My current read is that the first serious prototype on this broker surface would probably look boring on purpose: a small basket of liquid spot pairs, decisions every few hours rather than every few seconds, conservative cost assumptions, a benchmark that is difficult to embarrass, and a rule that the paper system has to stay alive when the execution assumptions are made intentionally harsher. Only after that would I care much whether the forecaster is a tabular model, a temporal convolution, a patch-based transformer, or something fancier.
Why paper results lie politely
One subtle trap in this space is that paper systems usually fail in flattering ways. They fail by hiding the exact frictions that turn a forecast into a trade. The backtest gets the midprice. The paper account gets the best current quote. The fill arrives without signaling your intent to anyone. The partial fill logic is simplified. The queue behaves more kindly than an exchange would. Then someone concludes that the AI model worked when what really happened is that the execution model was imaginary.

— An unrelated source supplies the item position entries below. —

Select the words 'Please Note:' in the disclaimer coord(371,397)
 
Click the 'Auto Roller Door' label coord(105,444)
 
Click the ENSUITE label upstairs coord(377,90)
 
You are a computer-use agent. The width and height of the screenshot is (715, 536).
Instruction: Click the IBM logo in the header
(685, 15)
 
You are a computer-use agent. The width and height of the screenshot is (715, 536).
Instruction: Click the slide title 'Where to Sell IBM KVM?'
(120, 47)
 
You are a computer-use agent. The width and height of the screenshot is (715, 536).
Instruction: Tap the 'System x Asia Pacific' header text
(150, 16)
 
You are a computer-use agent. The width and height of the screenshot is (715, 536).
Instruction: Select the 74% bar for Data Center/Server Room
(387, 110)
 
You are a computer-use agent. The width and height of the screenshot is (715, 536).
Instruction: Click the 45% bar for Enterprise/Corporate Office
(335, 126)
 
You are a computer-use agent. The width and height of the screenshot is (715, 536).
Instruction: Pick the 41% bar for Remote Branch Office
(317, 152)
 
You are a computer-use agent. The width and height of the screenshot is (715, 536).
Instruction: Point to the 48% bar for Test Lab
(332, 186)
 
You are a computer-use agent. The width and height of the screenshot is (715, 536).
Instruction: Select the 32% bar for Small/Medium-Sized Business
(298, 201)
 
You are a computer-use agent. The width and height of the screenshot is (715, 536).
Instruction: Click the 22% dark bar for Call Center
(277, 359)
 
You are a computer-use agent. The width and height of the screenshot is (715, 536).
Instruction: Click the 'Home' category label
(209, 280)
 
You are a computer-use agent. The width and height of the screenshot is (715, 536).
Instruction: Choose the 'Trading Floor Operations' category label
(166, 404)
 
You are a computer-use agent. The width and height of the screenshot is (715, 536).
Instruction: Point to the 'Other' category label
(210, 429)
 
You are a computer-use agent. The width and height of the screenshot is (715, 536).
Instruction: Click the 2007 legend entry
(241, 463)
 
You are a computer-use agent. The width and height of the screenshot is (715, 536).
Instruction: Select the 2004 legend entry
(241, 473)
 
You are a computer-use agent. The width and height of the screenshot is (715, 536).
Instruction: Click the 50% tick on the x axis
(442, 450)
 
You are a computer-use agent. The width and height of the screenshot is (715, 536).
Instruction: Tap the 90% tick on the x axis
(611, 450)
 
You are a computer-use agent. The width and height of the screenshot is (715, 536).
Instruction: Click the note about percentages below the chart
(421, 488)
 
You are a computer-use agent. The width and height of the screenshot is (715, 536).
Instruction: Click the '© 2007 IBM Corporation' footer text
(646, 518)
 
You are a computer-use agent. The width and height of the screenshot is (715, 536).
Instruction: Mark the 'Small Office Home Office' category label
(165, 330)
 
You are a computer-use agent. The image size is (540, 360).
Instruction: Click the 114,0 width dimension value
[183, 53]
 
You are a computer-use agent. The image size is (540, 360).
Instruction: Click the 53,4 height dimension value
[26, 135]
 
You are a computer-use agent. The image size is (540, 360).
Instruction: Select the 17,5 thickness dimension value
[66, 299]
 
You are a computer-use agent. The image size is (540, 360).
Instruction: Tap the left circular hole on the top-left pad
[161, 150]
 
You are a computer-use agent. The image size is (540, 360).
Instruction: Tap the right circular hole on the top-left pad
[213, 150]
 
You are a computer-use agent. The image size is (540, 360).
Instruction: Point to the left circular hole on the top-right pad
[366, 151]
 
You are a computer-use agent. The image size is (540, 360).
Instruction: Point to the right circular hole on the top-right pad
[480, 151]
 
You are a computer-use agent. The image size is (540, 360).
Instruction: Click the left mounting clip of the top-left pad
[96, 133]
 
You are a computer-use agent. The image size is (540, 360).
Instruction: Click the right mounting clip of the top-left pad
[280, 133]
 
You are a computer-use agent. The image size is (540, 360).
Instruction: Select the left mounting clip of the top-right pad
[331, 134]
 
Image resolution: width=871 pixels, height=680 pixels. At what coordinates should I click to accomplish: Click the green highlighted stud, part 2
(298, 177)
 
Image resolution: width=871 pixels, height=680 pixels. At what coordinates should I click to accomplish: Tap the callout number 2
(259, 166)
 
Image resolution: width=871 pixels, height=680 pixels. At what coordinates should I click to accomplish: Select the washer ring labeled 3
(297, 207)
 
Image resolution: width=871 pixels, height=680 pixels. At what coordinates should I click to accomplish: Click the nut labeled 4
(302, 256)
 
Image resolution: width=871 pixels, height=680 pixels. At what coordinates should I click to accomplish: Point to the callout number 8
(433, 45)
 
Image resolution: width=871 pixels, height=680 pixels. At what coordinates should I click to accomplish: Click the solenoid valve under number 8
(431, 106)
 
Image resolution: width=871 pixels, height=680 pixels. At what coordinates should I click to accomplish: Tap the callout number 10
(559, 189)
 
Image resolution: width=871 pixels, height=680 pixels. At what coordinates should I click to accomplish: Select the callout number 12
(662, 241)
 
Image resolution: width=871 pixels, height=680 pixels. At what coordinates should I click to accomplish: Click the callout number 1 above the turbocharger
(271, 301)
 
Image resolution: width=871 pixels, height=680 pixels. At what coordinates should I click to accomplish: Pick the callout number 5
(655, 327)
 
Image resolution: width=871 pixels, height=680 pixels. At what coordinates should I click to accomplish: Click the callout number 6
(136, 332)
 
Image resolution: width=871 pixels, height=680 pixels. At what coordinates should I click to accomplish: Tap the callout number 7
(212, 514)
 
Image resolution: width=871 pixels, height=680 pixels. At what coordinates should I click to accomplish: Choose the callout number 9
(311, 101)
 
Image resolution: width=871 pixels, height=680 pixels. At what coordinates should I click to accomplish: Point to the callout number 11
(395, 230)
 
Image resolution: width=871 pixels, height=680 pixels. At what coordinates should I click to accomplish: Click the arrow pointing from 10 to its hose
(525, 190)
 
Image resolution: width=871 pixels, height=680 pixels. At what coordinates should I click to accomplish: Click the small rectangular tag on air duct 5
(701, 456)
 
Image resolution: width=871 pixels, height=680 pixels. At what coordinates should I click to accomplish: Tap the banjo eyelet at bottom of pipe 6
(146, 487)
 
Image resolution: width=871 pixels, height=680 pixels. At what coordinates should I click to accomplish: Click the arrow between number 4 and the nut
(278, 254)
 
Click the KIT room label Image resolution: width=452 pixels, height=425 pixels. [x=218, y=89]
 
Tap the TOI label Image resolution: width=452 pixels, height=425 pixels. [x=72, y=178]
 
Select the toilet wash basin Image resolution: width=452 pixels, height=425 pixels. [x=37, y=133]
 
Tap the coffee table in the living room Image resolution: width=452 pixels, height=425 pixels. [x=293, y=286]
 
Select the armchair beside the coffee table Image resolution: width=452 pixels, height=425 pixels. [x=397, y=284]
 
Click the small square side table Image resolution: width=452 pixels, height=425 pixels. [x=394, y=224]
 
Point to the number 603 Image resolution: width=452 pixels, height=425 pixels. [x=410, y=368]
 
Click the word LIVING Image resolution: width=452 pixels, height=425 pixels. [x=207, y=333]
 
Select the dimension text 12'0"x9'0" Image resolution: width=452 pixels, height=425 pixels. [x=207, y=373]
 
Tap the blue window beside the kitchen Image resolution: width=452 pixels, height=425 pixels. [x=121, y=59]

I do not think that means paper trading is useless. It means paper trading answers a narrower question than people want it to answer. It is good for workflow, instrumentation, order-state handling, and sanity checks. It is not proof that the economic loop closes. If I were evaluating an early system, I would treat paper trading as an infrastructure test and treat any live micro-allocation phase, if it ever got that far, as a measurement phase for degradation rather than a victory lap for the forecast.
So which model comes first?
If I had to answer my own question provisionally, I would say the trading model comes first, or at least the AI model is not separable from it for very long. The forecast model matters, but only inside a structure that already answers some prior questions: what horizon is tradable, what costs are survivable, what fills are believable, what concentration is acceptable, and what conditions shut the system down.

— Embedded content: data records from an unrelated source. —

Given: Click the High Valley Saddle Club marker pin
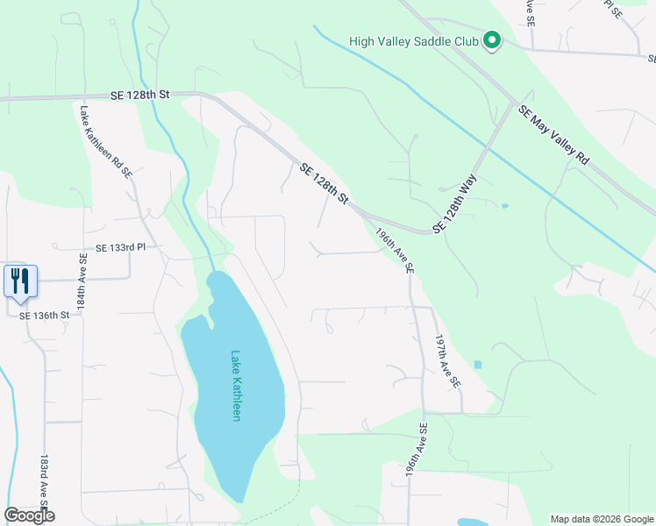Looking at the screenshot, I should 492,40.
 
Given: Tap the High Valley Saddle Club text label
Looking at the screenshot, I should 413,40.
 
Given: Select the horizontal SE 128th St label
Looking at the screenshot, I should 139,94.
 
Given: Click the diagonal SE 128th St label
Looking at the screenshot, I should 324,185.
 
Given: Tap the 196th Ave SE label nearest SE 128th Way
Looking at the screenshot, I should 394,250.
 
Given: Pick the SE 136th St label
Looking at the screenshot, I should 44,315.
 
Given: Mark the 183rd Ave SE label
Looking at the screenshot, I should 43,482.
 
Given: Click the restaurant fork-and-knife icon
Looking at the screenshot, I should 20,281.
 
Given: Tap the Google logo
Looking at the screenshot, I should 29,515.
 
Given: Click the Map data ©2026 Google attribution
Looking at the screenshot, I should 601,519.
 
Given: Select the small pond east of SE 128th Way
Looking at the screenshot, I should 503,206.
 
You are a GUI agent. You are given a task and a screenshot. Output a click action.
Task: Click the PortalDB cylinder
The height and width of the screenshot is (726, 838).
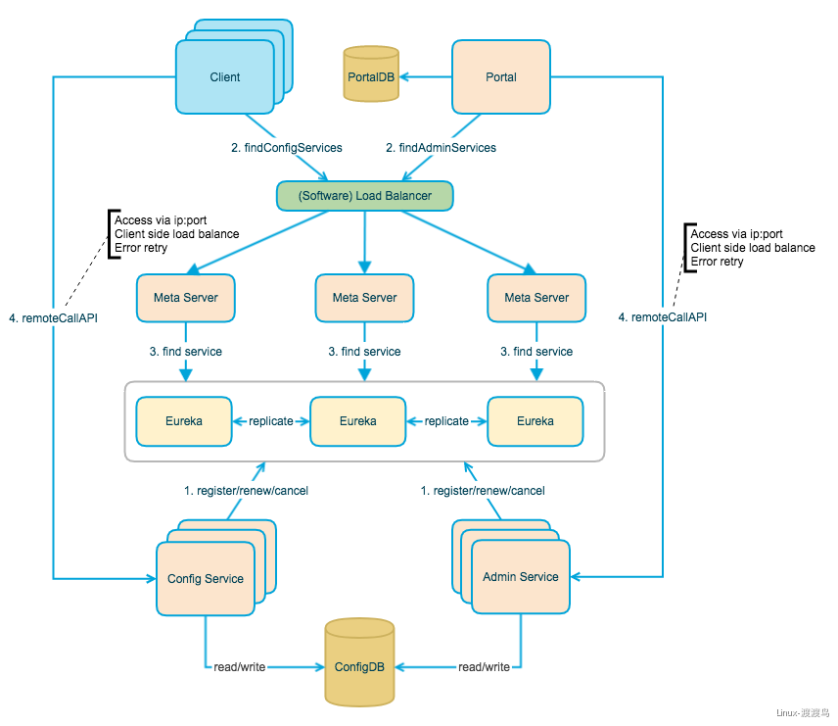point(371,74)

That is the bigger reason this topic interests me. It sounds like a trading question, but it behaves like a systems question. The easy mistake is to search for intelligence first. The harder and more useful move is to define the environment that intelligence has to survive.

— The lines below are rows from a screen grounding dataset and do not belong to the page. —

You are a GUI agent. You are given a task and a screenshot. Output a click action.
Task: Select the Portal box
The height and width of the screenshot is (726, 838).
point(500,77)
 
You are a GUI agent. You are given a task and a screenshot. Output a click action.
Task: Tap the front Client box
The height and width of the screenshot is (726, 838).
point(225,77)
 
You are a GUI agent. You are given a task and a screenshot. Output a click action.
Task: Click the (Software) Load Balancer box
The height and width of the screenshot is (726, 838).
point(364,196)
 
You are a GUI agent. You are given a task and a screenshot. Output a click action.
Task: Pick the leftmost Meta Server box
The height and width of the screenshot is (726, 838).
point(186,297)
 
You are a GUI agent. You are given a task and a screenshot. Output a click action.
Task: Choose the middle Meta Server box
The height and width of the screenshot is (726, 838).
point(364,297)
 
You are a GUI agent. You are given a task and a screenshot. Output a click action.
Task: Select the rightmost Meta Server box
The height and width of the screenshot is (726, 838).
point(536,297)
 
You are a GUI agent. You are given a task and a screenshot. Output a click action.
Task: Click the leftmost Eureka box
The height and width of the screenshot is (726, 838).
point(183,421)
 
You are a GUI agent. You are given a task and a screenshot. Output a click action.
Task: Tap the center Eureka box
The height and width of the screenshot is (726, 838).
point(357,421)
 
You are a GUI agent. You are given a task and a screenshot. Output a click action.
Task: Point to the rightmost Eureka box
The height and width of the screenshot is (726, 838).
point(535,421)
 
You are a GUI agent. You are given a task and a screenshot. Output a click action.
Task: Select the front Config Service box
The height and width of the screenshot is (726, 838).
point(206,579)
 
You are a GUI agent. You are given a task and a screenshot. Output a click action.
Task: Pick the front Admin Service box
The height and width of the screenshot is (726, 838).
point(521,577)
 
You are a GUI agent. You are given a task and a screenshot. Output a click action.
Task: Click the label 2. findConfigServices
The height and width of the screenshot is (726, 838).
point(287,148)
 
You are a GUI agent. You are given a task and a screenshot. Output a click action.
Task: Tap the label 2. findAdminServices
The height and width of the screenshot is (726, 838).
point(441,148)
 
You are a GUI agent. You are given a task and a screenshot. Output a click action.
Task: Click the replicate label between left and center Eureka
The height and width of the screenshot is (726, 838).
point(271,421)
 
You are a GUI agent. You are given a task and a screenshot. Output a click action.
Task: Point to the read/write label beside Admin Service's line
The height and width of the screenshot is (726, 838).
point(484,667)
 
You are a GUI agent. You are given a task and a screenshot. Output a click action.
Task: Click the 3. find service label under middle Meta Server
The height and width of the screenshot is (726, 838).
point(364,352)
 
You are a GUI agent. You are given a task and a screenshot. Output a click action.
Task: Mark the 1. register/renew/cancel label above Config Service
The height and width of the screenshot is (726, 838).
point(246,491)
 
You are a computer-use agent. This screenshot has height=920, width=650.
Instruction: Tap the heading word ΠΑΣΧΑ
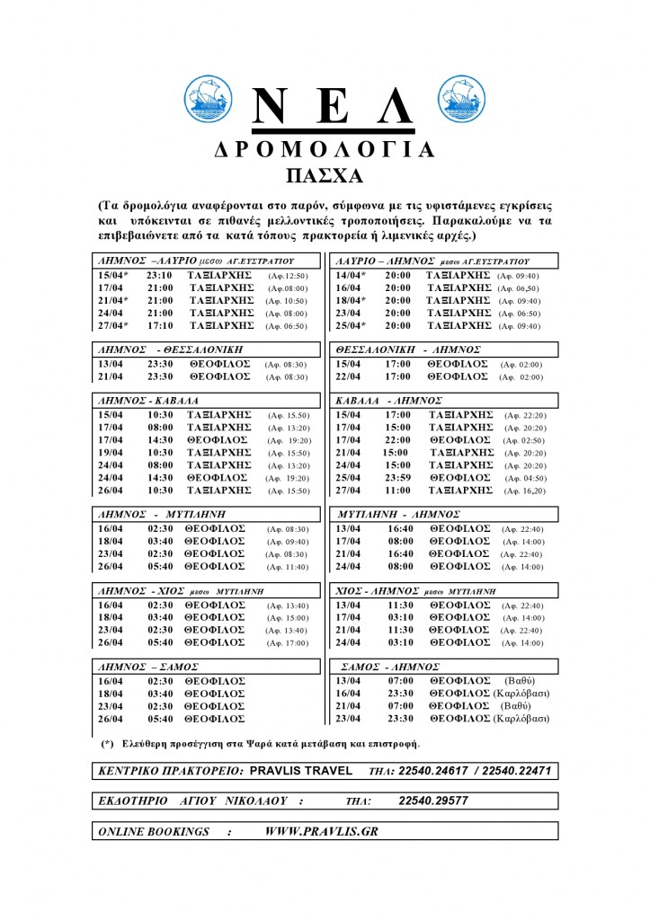(325, 174)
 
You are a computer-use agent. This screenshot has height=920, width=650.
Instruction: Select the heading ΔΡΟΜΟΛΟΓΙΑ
(325, 150)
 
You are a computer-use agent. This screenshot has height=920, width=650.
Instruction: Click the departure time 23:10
(159, 276)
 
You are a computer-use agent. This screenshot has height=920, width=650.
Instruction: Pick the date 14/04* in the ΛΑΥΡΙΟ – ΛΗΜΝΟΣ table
(351, 276)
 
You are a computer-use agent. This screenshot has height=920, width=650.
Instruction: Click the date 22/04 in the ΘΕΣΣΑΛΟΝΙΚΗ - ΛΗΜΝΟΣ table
(347, 377)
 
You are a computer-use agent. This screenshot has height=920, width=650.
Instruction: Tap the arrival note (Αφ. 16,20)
(525, 491)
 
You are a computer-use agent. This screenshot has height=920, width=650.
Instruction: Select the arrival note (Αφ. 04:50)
(525, 479)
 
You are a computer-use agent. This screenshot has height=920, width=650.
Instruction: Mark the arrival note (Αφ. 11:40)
(288, 567)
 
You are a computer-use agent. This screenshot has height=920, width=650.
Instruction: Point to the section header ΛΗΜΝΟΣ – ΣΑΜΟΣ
(147, 668)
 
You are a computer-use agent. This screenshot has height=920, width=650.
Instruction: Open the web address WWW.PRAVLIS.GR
(321, 831)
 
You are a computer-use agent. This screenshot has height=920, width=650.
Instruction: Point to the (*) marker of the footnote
(108, 745)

What still feels unresolved
I do not think this fully settles the architecture question. There may be broker surfaces, data advantages, or execution contexts where the AI model really is the main bottleneck. There may also be narrow places where an RL policy earns its keep earlier than I expect. But for the specific problem that prompted this draft, AI-shaped crypto trading through a broker with visible fees, constrained order types, and imperfect paper simulation, the ambiguity around the word model was the real first bug.
Once I noticed that, the problem got smaller, more honest, and much more interesting.